Stateless is the right default. You get a horizontally scalable HTTP service with no sticky-session requirements. Opt into stateful sessions only when you need server-pushed notifications or resumability across reconnects — otherwise the operational simplicity is worth more than the missing features.

CH 05

Auth & permissioning.

A hosted MCP server with tools that touch the outside world is just an API with a different schema. Treat it like one.

Authenticate the request. The MCP spec supports OAuth 2.1 with PKCE for hosted servers. For internal services, a bearer token or mTLS is fine. Don't ship a public /mcp with no auth.
Authorize per tool, scoped to the user. Resolve the calling identity at the start of handleRequest; pass it into every tool.execute via closure. The tool's scope is the user's scope, never a service account.
Validate every input with zod. Models invent fields, send strings where numbers go, miss requireds. The schema is your contract.
Rate limit by user, not by IP. One user with a runaway agent should not exhaust the whole server's budget.
Allow-list tools per client where useful. If your "company search" MCP is consumed by both internal and customer-facing agents, expose only the safe subset to the latter.

**Task instructions**
**1)** From the text on hosted MCP servers, copy word for word the part running from "Stateless is the" up to and including "a service account.".
**2)** Answer these questions using the text on hosted MCP servers.
(a) Which authentication standard does the MCP spec support for hosted servers?
(b) According to the text, rate limiting should be done by user rather than by what?
(c) What tool does the text say to use to validate every input?
**3)** Translate this sentence from the text on hosted MCP servers into Spanish: "One user with a runaway agent should not exhaust the whole server's budget."
The rows have no connection to the text on hosted MCP servers.

Stored entries:
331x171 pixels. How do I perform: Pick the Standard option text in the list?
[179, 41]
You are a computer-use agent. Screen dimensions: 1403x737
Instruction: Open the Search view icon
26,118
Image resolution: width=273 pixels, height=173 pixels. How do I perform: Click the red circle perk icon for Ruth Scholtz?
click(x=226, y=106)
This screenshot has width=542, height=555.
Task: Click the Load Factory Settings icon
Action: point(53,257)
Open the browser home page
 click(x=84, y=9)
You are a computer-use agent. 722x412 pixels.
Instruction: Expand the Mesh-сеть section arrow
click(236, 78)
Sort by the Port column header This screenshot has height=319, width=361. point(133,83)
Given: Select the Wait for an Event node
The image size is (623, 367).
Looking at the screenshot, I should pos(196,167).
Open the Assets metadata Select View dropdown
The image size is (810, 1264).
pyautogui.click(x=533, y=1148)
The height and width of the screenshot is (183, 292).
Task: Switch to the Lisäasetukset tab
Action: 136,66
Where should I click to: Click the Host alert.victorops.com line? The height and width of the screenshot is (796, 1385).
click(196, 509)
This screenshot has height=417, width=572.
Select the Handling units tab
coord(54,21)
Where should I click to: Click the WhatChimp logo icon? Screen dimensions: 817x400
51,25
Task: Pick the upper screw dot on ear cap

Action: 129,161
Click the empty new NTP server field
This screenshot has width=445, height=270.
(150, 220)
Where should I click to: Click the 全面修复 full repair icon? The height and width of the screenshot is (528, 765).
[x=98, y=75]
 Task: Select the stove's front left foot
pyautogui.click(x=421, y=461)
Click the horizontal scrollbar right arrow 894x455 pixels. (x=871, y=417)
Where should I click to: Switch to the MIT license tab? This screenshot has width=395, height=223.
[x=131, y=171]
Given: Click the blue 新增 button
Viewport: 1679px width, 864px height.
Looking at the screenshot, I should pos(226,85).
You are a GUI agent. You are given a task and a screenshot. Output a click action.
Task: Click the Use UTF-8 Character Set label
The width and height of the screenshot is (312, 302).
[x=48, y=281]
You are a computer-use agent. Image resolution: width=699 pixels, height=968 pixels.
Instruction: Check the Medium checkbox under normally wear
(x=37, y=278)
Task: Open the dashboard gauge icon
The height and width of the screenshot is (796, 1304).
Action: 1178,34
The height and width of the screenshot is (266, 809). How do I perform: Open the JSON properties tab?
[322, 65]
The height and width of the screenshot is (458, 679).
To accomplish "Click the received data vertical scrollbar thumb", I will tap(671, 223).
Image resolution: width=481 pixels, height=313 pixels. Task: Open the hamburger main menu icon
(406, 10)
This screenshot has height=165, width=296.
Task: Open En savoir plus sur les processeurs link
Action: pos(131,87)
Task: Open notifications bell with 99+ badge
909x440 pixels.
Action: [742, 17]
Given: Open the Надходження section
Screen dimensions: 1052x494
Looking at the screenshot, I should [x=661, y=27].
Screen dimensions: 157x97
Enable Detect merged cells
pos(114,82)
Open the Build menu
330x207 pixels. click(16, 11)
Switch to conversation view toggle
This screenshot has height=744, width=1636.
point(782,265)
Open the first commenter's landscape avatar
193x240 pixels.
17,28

**Solution list**
**1)**
Stateless is the right default. You get a horizontally scalable HTTP service with no sticky-session requirements. Opt into stateful sessions only when you need server-pushed notifications or resumability across reconnects — otherwise the operational simplicity is worth more than the missing features.

CH 05

Auth & permissioning.

A hosted MCP server with tools that touch the outside world is just an API with a different schema. Treat it like one.

Authenticate the request. The MCP spec supports OAuth 2.1 with PKCE for hosted servers. For internal services, a bearer token or mTLS is fine. Don't ship a public /mcp with no auth.
Authorize per tool, scoped to the user. Resolve the calling identity at the start of handleRequest; pass it into every tool.execute via closure. The tool's scope is the user's scope, never a service account.

**2)**
(a) OAuth 2.1 with PKCE
(b) By IP
(c) zod

**3)** Un usuario con un agente descontrolado no debería agotar el presupuesto de todo el servidor.